*Written instruction*:
Write the next part of the forum thread about the goat lounging on a car, picking up right after the last line shown.

*Document passage*:
# Ohhhh Look at this little butthead!



## dixieland (Aug 14, 2009)

Little buttmunch lounging on my car,leg all hanging over the side looking comfy!:rofl:

He better be glad I decided to hold off on sanding and repainting it for a while.Or I'd really be mad!:rofl:


----------



## BittersweetEmbrace (Feb 24, 2010)

hahaa! He's De"goat"a rizing! :rofl:


----------



## davidfitness83 (Jul 7, 2009)

nice goat how's he bred? what's the stud fee? hehe I love animals!!


----------



## Saint Francis (Jun 2, 2010)

You've goat to be kid(ding) me


----------



## dixieland (Aug 14, 2009)

BittersweetEmbrace said:


> hahaa! He's De"goat"a rizing! :rofl:


:rofl: I can't post what I really wanted to put!:rofl:


davidfitness83 said:


> nice goat how's he bred? what's the stud fee? hehe I love animals!!


HAHAA! Hmmm your guess is as good as mine.I luv em too!


Saint Francis said:


> You've goat to be kid(ding) me


:rofl: :woof:


----------



## gamer (Feb 1, 2010)

davidfitness83 said:


> nice goat how's he bred? what's the stud fee? hehe I love animals!!

*Supplied material*:
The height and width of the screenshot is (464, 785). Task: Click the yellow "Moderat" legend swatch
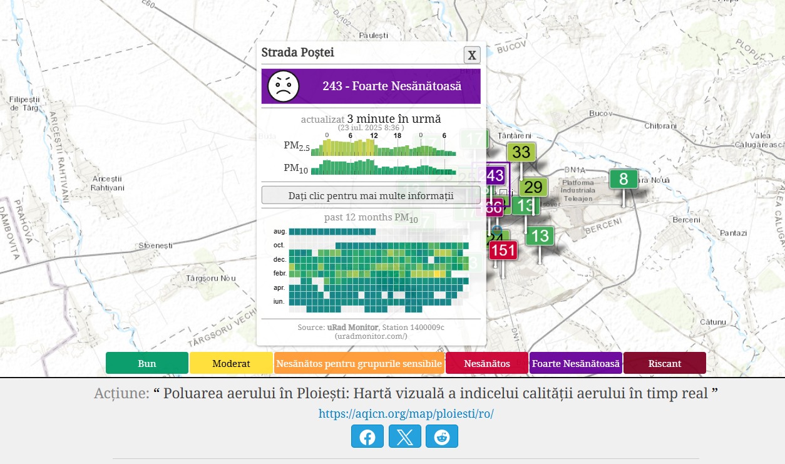(x=231, y=363)
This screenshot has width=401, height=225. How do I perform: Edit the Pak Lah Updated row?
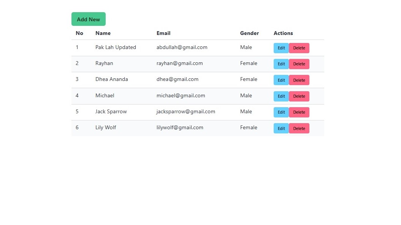pyautogui.click(x=281, y=48)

*Final result*:
He looks like the the blue striped razorback goat.

The first thing that popped in my head when I saw that was ******* guard dog lol hope I didnt offend anyone :rofl:


----------



## dixieland (Aug 14, 2009)

gamer said:


> He looks like the the blue striped razorback goat.
> 
> The first thing that popped in my head when I saw that was ******* guard dog lol hope I didnt offend anyone :rofl:


mmmhmmm.Are you trying to call me a *******?:rofl: No offense taken.I've been called worse and can think of a dozen other things that would be worse then being a *******.:rofl:
Ma!Hold this here shotgun so I can go over yonder and get thar gd goat off the hotrod!


----------



## gamer (Feb 1, 2010)

No not you the goat lol a goat lounging on a car lol


----------



## BittersweetEmbrace (Feb 24, 2010)

dixieland said:


> :rofl: I can't post what I really wanted to put!:rofl:


:rofl::rofl::rofl::rofl: :goodpost: Hahaaaa!


----------



## dixieland (Aug 14, 2009)

gamer said:


> No not you the goat lol a goat lounging on a car lol


:rofl: I was just playing around.I'm kinda in a catty,playful,frisky type of mood.lol


----------



## Xiahko (Feb 24, 2010)

Looks like my friends goat Obi Wan kanobi~


----------



## pitbullmamanatl (Jun 1, 2010)

OMG Dixie that is the best pic I've seen all day!!! Love it!!


----------



## DueceAddicTed (Sep 28, 2009)

Lollll I love this pic !


----------



## performanceknls (Apr 4, 2009)

LAMO just loungin!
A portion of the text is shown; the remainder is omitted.